Première
par Michaël Patin
“L’humour noir vient d’Afrique”, chantait ironiquement Serge Gainsbourg. Pourtant, en dehors des Dieux sont tombés sur la tête (Botswana, 1983) et, peut-être, des Couilles de l’éléphant (Gabon, 2002), on vous met au défi de citer une seule comédie – grinçante ou non – qui ait traversé les frontières de l’Afrique subsaharienne. C’est dire l’effet salvateur produit par I Am Not a Witch, premier long métrage de Rungano Nyoni en forme de fable satirique – une distorsion du réel qui doit autant aux contes de son enfance zambienne qu’à une culture de l’absurde typiquement britannique (elle a grandi et vit au Pays de Galles).
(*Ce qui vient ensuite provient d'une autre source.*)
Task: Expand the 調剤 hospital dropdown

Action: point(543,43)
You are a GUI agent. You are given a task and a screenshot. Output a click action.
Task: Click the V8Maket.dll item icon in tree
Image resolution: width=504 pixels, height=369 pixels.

C’est l’histoire de Shula (Maggie Mulubwa), petite fille accusée de sorcellerie, qui se retrouve enfermée dans un camp avec ses semblables (toutes des vieilles femmes), sous le contrôle d’un agent du gouvernement. Si elle coupe le ruban blanc attaché à son dos, elle sera changée en chèvre... Devant ses yeux sombres défilent les figures grotesques d’une société désolidarisée, où les femmes servent de boucs – ou plutôt de chèvres –émissaires et où les mystères ancestraux sont instrumentalisés sans scrupule. Les « sorcières » deviennent des attractions pour touristes, l’enfant est sommée d’utiliser ses « pouvoirs » pour désigner les criminels, tandis que la télévision met en scène le rachat des consciences. Malgré quelques scènes appuyées, I Am Not a Witch séduit par son mauvais esprit et son absence de manichéisme, épinglant les lâchetés des puissants aussi bien que celles des pauvres gens. « L’humour noir vient d’Afrique » : une formule ironique que ce film endosse comme une évidence.